Tuesday, April 8, 2003

News Index

Tujunga, California, April 8, 1986 - Over on Estaban Street, Garry Henshaw has been working on a new bottle opener. Today United States Patent Number 4,580,303 was issued to him. Garry already has a German Design Registration for this from April 7, 1984.

Garry says "At times there have been attempts of combining different types of bottle opener within a single unit. However, in the past, these attempts have resulted in non-attractive appearing devices that are cumbersome to use. Also, none of these attempt have ever combined an opener for both corked and capped bottles which can also serve to reseal both types of bottles."

Garry has succeeded in designing the combination cap lifter, corkscrew and bottle resealer. His design includes a clear plastic sheath so the worm will be visible.

Wirtz, Virginia - Editor's note: The Henshaw patent on the left above is marked PATENT ITALY on the bottom of the clear plastic sheath. On the right is a later example with this on the package: "Travel Corkscrew, VIA, bar necessities stock number 5197016, made in China." On reverse: "Copyright 1999 B. Via International Housewares, Inc., Distributed by B. Via International Housewares, Inc., Franklin Park, IL 60131. Product design: ANCONA 2. Packaging graphics: TULINO Design Inc. Made and printed in China."

Letter to the Editor

Swimming with Gators

Naples, Florida - I know that many of your readers have suffered a long winter and have dreams of moving South to Florida. I thought I should share our experience with you as new homeowners in Naples. We have been fighting off mosquitos and fire ants and now we have encountered an even greater danger.
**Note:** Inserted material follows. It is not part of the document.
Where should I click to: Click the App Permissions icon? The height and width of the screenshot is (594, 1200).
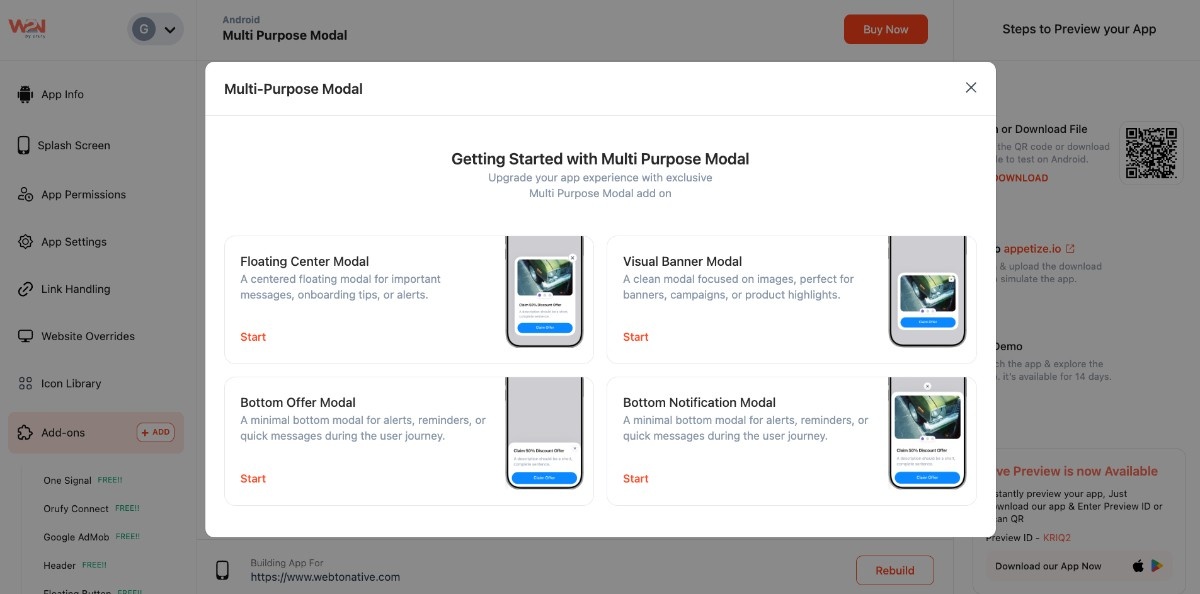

My husband, Doug, has what appears to be a major construction project going on our dock. Sunday we stood on the dock and watched the 6 or 7 foot neighborhood alligator making his usual 4:30 PM. round Then suddenly the expense of the dock project went up about $300 in a matter of seconds as Doug dropped his good watch into 8 feet of water (high tide) as he reached for a board. While he ran to a neighbors to see what he could borrow to reach the bottom, I watched the alligator circle back this way. Doug put a very long handle on a borrowed tool and tried to retrieve the watch to no avail. Fortunately, a couple we have known for some time dropped by and we all sat on our lanai and watched the gator circling the docks. Finally Doug and a couple of the neighbors went down to try again to retrieve the watch--they were a little shocked to find the gator floating under our dock. When the gator stayed near by and continued to circle, Doug said goodbye to his watch and came to terms with the fact it is gone forever.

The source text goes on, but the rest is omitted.